To look at what keys it had I ran
certutil -d sql:./mozilla/firefox/9zd63dro.default/ -h “NSS Internal PKCS #11” -L
This seemed like it returned all of the system wide certs. Including my
self signed internal lan cert from freeipa. Should it have? That’s
where I’m getting confused with your comment in your email when you
mentioned the p11-kit-proxy and where it’s coming from, how it was
added (if needed) as you said it was providing all of the system wide
certs?
At this point this is where things took a detour and I think it’s part
of my confusion, which I think is unrelated, but I was using Firefox,
all of the certs are there in the system based on the commands you
showed. However, every time i would visit my http server Firefox would
throw a
SEC_ERROR_REVOKED_CERTIFICATE
I pulled my hair out for 2 hours, deleting the .mozilla folder,
recreating it, looking at certs, trying to manually copy certs into the
cert db etc.
Until I got fed up and tried Chrome...i downloaded chrome installed it
ran it, checked the certs db looked at the certs and verified my
internal cert was listed just like firefox. I visited the http server
in chrome and it worked perfectly. No changes, which I believe is what
you would expect.
I then went and tried the same thing on Ubuntu. I know you mentioned
that I have to add the certs manually as Ubuntu doesn’t have the same
functionality. So I just manually added my ipa.crt to firefox and then
got a
SEC_ERROR_REVOKED_CERTIFICATE
installed chrome on ubuntu machine and manually imported the ipa.crt
into chrome, went to the http and chrome worked fine.

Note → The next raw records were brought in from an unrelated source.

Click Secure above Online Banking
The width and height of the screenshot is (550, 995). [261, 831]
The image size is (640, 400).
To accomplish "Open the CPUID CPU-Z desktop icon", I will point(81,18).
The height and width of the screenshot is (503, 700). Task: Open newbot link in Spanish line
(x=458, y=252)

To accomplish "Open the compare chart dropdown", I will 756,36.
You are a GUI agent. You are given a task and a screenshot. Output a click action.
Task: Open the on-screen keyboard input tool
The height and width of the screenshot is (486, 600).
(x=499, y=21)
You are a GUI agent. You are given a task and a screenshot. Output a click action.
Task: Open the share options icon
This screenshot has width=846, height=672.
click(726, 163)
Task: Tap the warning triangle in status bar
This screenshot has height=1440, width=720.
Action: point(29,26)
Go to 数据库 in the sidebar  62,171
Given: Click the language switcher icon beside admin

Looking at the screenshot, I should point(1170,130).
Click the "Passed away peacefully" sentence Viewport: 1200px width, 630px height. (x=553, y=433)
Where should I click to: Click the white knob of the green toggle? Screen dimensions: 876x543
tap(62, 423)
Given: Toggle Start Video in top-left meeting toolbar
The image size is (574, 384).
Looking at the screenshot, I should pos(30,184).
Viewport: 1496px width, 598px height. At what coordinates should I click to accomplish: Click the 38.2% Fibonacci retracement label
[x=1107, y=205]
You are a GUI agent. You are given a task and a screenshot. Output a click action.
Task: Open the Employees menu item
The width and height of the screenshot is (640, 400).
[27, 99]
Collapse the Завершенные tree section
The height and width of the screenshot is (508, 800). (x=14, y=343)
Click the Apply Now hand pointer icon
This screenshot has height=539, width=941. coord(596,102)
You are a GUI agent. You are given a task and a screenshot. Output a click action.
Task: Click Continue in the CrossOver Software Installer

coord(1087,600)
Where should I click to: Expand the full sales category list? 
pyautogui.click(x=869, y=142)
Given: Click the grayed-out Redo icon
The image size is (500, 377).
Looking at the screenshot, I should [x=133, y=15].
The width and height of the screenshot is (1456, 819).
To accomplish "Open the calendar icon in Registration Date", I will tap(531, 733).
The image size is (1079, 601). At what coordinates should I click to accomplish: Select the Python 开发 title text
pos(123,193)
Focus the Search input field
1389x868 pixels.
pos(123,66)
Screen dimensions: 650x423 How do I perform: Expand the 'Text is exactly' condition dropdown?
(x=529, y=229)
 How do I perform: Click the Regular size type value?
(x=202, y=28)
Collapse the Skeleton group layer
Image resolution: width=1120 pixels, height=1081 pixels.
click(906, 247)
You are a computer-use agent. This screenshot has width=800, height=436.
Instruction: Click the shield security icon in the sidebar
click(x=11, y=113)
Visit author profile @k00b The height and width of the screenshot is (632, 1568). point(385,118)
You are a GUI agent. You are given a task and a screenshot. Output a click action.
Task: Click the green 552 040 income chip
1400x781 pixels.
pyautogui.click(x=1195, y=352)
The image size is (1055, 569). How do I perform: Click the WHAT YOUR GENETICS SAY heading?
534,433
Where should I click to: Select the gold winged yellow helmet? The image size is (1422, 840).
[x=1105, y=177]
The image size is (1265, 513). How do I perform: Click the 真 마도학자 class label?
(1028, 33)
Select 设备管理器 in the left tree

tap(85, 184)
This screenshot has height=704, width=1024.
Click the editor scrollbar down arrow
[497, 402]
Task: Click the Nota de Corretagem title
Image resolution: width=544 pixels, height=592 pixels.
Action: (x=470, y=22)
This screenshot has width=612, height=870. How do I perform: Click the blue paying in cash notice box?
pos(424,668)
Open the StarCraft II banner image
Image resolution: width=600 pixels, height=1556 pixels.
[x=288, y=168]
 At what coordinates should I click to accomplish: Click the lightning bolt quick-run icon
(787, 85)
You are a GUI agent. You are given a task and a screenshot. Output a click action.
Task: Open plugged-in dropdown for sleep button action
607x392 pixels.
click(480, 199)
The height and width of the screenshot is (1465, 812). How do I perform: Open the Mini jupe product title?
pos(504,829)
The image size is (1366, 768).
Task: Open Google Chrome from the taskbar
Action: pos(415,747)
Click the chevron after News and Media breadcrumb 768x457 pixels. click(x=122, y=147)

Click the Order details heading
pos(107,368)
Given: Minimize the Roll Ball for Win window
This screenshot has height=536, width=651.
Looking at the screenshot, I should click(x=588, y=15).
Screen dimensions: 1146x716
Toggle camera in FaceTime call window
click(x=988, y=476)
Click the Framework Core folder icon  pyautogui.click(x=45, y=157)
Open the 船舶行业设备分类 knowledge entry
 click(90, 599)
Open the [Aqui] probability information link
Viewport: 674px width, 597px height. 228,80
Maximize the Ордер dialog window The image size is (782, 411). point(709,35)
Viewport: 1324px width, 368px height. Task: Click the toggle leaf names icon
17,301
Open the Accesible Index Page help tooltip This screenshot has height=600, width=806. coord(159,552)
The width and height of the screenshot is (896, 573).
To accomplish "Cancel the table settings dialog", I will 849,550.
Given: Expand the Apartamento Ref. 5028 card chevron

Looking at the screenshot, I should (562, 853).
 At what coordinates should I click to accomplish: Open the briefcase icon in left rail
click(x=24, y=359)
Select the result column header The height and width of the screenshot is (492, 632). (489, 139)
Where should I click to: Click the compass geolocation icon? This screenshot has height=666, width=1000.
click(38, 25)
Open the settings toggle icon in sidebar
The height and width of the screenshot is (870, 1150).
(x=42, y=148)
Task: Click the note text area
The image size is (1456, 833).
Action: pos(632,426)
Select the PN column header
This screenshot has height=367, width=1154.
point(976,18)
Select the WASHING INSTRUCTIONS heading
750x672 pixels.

So now I have no idea where I’m getting this
SEC_ERROR_REVOKED_CERTIFICATE
So now on a freeipa realm joined host. It seems that
CentOS7 -
Firefox gets a - SEC_ERROR_REVOKED_CERTIFICATE
Chrome -
Works out of the box
Ubuntu 18.04 -
Firefox gets after manually adding cert- SEC_ERROR_REVOKED_CERTIFICATE
Chrome - works after manually adding the ipa.ca cert through GUI.
Is there some obvious reason why firefox would throw that error message
but Chrome wouldn’t?
This stuff is making my head spin.
For that host certificate Firefox thinks it is revoked by its issuer.
Did you fiddle with the certificates? Perhaps, it would be easier to
find out what certificate is that and check its status in IPA or whoever
issued it?
--
/ Alexander Bokovoy
Sr. Principal Software Engineer
Security / Identity Management Engineering
Red Hat Limited, Finland